Affluent Chinese investors lack concrete wealth management plans
Study finds that China’s increasingly affluent middle-class lack comprehensive wealth management plans and have conceded that it may be impossible to reach financial goals
For many mainland equity investors, to invest in stocks is to speculate.
Typically, the small retail investors would chase market rallies and bet with less than 100,000 yuan (US$14,700) in the hope of striking gold overnight. More often than not, they wake up only to find themselves burnt in one of the mainland markets’ frequent roller-coaster rides engineered by powerful institutions.
So goes the stereotyped scenario: the upper deck is always stacked against the unwitting little guys.
Common knowledge?

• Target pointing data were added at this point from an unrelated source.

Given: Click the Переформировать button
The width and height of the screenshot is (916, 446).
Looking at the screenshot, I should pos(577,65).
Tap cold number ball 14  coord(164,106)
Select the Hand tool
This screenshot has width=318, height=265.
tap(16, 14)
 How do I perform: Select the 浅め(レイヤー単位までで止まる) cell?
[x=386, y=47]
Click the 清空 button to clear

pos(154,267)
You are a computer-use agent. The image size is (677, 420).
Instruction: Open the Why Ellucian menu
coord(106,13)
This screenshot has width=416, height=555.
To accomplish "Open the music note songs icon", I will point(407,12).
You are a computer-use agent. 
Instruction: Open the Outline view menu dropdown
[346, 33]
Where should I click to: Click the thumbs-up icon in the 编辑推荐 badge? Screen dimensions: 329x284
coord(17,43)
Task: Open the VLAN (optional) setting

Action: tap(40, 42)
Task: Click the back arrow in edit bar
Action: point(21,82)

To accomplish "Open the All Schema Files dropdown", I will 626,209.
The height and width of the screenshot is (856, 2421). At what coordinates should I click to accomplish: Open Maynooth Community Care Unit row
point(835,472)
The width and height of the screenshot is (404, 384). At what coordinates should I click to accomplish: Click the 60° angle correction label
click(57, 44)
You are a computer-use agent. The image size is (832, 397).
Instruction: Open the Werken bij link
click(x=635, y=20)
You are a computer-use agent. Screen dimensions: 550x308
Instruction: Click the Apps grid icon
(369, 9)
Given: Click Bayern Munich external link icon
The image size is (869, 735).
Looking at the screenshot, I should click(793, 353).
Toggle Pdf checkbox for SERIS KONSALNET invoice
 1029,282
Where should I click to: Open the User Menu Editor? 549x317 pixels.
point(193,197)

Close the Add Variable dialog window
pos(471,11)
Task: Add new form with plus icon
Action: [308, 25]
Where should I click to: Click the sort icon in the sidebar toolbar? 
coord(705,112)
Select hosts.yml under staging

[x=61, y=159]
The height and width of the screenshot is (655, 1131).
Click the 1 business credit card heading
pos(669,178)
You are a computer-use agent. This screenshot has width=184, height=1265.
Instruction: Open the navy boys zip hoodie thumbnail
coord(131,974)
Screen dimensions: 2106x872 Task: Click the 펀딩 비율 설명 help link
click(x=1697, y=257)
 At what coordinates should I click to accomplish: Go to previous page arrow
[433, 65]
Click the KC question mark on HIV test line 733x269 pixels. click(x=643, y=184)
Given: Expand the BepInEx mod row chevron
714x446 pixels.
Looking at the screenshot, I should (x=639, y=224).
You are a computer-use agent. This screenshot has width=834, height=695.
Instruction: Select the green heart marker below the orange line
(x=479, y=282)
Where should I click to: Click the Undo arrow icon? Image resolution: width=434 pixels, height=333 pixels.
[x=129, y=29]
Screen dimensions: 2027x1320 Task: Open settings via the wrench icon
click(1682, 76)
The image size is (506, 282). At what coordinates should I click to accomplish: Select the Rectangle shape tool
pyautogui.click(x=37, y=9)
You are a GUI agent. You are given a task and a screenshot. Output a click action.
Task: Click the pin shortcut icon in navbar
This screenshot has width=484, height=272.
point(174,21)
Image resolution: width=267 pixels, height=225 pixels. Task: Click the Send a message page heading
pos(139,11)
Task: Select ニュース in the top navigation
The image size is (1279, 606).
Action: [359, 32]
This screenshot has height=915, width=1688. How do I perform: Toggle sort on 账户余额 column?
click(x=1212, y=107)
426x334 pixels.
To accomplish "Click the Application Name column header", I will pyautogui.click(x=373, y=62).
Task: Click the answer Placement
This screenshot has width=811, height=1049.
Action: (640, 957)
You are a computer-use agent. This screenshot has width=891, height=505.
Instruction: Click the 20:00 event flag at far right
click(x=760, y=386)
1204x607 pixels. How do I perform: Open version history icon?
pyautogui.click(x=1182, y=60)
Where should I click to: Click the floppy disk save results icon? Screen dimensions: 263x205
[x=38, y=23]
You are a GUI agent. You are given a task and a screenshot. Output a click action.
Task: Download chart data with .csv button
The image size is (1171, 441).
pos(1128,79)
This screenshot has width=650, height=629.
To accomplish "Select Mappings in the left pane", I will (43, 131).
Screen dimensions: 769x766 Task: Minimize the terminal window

Think again.
A new finding shows that only a small portion of well-to-do Chinese people understand the basics of wealth management, despite feeling confident in their current financial status.
According to a survey of 2,600 mainlanders whose annual income ranges from 125,000 yuan to 1 million yuan, only eight per cent of the so-called emerging affluent class in China have comprehensive financial plans that take goals, timelines, risk and financial investment products into consideration.
The survey, jointly conducted by the Shanghai Advanced Institute of Finance (SAIF) and Charles Schwab, a leading financial services provider based in San Francisco, US, found that most of China’s wealthy wage-earners, or 59 per cent of the respondents, conceded that it was impossible to achieve their goals.
“The middle class appears to be fully aware of the risks in playing stocks, which could potentially leave them to carry the empty bag,” said Qian Jun, a professor of finance with the SAIF. “But they have access to only limited investment products and are financially underserved.”
Boston Consulting Group forecasts that China will have 280 million people that fall into the category of the emerging affluent class by 2020.
During the stock market rout in mid-2015 when a total US$5 trillion capitalisation was wiped out as the benchmark index plunged 43.3 per cent, thousands of middle class investors on the mainland were believed to have fallen victim to the roller-coaster ride and suffered huge losses.
“As we shun volatile stocks, property emerges to be the only option for long-term investment,” said Davis Zhang, a mid-level manager with a European auto battery firm in Shanghai.
“I have no clue about what target I should set for managing my personal wealth,” he added.
Major cities like Shanghai now limit home purchases by local residents to put a lid on soaring housing prices.
Beijing also stepped up policing capital outflows since the second half of last year, making it difficult for wealthy mainlanders to invest abroad.
Anecdotal evidence showed that most of the white-collar clerks, despite feeling positive about their current financial standing, would refrain from buying A-shares that are battered by fears of further investment losses.
The survey said that 60 per cent of the affluent investors aged between 35 and 44 identified financing their children’s education as a top investment priority.
“The behaviour and expectations of China’s emerging affluent are rapidly changing,” said Lisa Hunt, Charles Schwab’s executive vice president of international services and special business development.
“Most of them haven’t identified the time and resources needed to achieve their long-term goals.”
Aside from property and stocks, wealth management products (WPMs) issued by banks are one of the most commonly used investment tools for the wealthy mainlanders.
The WMPs, an important part of the country’s shadow banking system, normally offers annualised interest rate of over 4 per cent, more than double the benchmark one-year deposit rate guided by the central bank.
Low-yield mutual funds focusing on bonds or money market funds are other alternatives to stock and property investments.
SAIF professor Wu Fei said that the survey result suggested that financial service providers could play a key role in helping Chinese investors improve financial literacy and adopt more balanced long-term strategies.
Wendy Liu, head of equity research with Nomura, said that the long-term outlook for the A-share market would turn out to be bullish amid a fresh sign of an overall improvement in corporate governance among mainland-listed firms.
“As rich investors increasingly demand higher cash dividends, full information disclosure, delisting of underachieving firms and recruiting of talented managers, corporate governance will improve gradually,” she said.
“The Chinese rich are no longer unseasoned investors and the regulator is on a right track to do their jobs so as to protect investors.”
On the A-share market, initial public offerings (IPOs) proved to be easy sales since the establishment of the Shanghai Stock Exchange in 1990.
Instead of assessing profitability and sustainability of the IPO issuers, investors believed IPO shares are sure bets as nearly all of the newly-listed stocks would jump on the first trading day.
“The new trend is that they are increasingly stressing the importance of corporate governance too,” said Liu. “The regulator’s tightened oversight and supervision on listed companies ticked all the right boxes.”